Now the attributes that go into nameFormat
and valueFormat
refer to the same set of
value definitions, and the attributes to set depend on the value of the respective type
attribute. Let's see what we have here:
Type | Description | Fields / Examples |
---|---|---|
INT | Any integer value. | {"type": "INT"} |
CHOICE_INT | Any of a selection of integer values. | {"type": "CHOICE_INT", "choices": [0, 1, 2]} |
MIN_MAX_INT | Any integer within [min, max]. | {"type": "MIN_MAX_INT", "min": 0, "max": 5} |
STRING_CONSTANT | String of exactly the value defined by value attribute. |
{"type": "STRING_CONSTANT", "value": "const1"} |
STRING | Any string. | {"type": "STRING"} |
CHOICE_STRING | Any of a selection of string values. | {"type": "CHOICE_STRING", "choices": ["str1", "str2"]} |
REGEX | Any string matching the regex given by the regex attribute. |
{"type": "REGEX", "regex": ".*"} |
FLOAT | Any float. | {"type": "FLOAT"} |
CHOICE_FLOAT | Any of a selection of float values. | {"type": "CHOICE_FLOAT", "choices": [0.4, 0.5, 0.6]} |
MIN_MAX_FLOAT | Any float within [min, max]. | {"type": "MIN_MAX_FLOAT", "min": 0.1, "max": 0.5} |
DOUBLE | Any double. | {"type": "DOUBLE"} |
CHOICE_DOUBLE | Any of a selection of double values. | {"type": "CHOICE_DOUBLE", "choices": [0.4, 0.5, 0.6]} |
MIN_MAX_DOUBLE | Any double within [min, max]. | {"type": "MIN_MAX_DOUBLE", "min": 0.1, "max": 0.5} |
BOOLEAN | Any boolean. | {"type": "BOOLEAN"} |
EITHER_OF | Any value matching any of the formats given by the attribute formats . |
{"type": "EITHER_OF", "formats": [{"type": "STRING"}, {"type": "DOUBLE"}]} |
Type | Description | Fields / Examples |
---|---|---|
INT_SEQ | Sequence of any integers. | {"type": "INT_SEQ"} |
SEQ_CHOICE_INT | Sequence where each element is one of the given integer choices. | {"type": "SEQ_CHOICE_INT", "choices": [0, 1, 2]} |
SEQ_CHOICE_FLOAT | Sequence where each element is one of the given float choices. | {"type": "SEQ_CHOICE_FLOAT", "choices": [0.1, 0.2, 1.2]} |
SEQ_CHOICE_DOUBLE | Sequence where each element is one of the given double choices. | {"type": "SEQ_CHOICE_DOUBLE", "choices": [0.1, 0.2, 1.2]} |
STRING_SEQ | Sequence of any strings. | {"type": "STRING_SEQ"} |
SEQ_CHOICE_STRING | Sequence where each element is one of the given string choices. | {"type": "SEQ_CHOICE_STRING", "choices": ["str1", "str2"]} |
SEQ_REGEX | Sequence where each element is a string matching the given regex. | {"type": "SEQ_REGEX", "regex": ".*"} |
GENERIC_SEQ_FORMAT | Sequence where each element is one of the values given by perElementFormat . |
{"type": "GENERIC_SEQ_FORMAT", "perElementFormat": {"type": "INT"}} |
SEQ_MIN_MAX_INT | Sequence where each element is an integer within [min, max]. | {"type": "SEQ_MIN_MAX_INT", "min": 4, "max": 10} |
SEQ_MIN_MAX_FLOAT | Sequence where each element is an float within [min, max]. | {"type": "SEQ_MIN_MAX_FLOAT", "min": 0.4, "max": 10} |
SEQ_MIN_MAX_DOUBLE | Sequence where each element is an double within [min, max]. | {"type": "SEQ_MIN_MAX_DOUBLE", "min": 0.4, "max": 10} |
Type | Description | Fields |
---|---|---|
NESTED | Specifies the format of all unconditional fields and mappings for specific values of selected unconditional fields to conditional fields.

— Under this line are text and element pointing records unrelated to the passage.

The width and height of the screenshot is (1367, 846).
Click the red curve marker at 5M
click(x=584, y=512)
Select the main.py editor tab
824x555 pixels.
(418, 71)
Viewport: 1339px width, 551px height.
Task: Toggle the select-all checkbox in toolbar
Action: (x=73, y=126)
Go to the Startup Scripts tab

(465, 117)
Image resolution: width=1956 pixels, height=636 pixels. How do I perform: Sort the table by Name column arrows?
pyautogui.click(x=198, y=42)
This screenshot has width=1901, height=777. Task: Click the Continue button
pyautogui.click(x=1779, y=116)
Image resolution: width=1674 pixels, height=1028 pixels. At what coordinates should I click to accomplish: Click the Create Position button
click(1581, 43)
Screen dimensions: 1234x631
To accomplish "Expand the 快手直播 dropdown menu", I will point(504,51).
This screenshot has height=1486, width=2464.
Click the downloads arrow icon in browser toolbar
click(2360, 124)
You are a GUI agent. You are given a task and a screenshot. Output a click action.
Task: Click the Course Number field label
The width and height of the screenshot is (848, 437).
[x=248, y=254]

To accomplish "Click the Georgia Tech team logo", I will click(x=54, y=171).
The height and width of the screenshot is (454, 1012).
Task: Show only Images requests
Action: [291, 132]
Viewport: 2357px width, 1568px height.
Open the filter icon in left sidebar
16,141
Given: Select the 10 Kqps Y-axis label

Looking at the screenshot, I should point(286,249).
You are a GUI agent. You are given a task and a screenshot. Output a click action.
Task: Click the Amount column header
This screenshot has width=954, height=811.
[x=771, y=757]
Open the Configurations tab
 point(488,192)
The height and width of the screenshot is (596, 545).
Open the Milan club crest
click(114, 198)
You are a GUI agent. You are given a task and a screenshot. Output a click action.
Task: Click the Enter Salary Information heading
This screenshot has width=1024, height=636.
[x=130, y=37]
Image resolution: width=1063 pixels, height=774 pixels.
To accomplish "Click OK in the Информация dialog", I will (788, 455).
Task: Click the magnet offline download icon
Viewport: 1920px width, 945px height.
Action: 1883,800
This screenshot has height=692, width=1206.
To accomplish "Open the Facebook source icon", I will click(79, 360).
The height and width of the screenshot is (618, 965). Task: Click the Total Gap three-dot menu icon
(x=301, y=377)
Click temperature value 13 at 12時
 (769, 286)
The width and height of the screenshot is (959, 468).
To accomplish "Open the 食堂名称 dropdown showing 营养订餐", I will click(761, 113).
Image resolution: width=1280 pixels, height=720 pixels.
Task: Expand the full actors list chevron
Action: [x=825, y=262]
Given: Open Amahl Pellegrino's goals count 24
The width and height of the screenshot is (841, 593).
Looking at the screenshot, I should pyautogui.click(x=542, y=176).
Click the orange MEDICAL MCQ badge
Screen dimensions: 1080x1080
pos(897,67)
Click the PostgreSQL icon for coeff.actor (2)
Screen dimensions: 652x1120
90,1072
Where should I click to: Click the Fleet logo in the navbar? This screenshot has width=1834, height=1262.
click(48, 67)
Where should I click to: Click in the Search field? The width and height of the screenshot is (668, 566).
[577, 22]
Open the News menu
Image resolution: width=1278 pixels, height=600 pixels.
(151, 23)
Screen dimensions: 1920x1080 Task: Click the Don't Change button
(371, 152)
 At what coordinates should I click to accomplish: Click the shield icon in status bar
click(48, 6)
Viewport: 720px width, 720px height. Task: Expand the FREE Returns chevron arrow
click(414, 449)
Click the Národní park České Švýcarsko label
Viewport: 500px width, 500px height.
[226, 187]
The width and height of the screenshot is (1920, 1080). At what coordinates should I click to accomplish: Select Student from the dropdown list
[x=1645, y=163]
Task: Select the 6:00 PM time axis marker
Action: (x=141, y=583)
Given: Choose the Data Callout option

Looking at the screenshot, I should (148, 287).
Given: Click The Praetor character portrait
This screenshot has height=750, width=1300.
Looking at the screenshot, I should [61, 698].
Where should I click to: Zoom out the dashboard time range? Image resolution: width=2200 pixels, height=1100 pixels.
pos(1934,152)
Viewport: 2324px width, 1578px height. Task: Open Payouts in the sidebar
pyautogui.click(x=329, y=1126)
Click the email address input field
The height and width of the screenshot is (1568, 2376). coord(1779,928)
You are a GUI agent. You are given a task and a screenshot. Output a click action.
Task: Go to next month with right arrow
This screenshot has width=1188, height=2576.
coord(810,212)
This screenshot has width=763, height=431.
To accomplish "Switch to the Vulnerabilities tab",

This specifies a direct dependency of the value selected for the unconditional fields and the respective conditional fields. | {"type": "NESTED", "fields": [{"nameFormat": {"type": "STRING_CONSTANT", "value": "field1"}, "valueFormat": {"type": "REGEX", "regex": ".*"}}], "conditionalFieldsSeq": [{"conditionalFieldId": "field1", "mapping": {"value1": [{"nameFormat": {"type": "STRING_CONSTANT", "value": "condField1"}, "required": true, "valueFormat": {"type": "INT"}}]}]} |
MAP | Specifies formats for the keys and values in a map. | {"type": "MAP", "keyFormat": {"type": "STRING"}, "valueFormat": {"type": "INT"}} |
The service tries to persist all leftover event stores when app is shut down via .onExit
hook.
This should avoid loosing any events.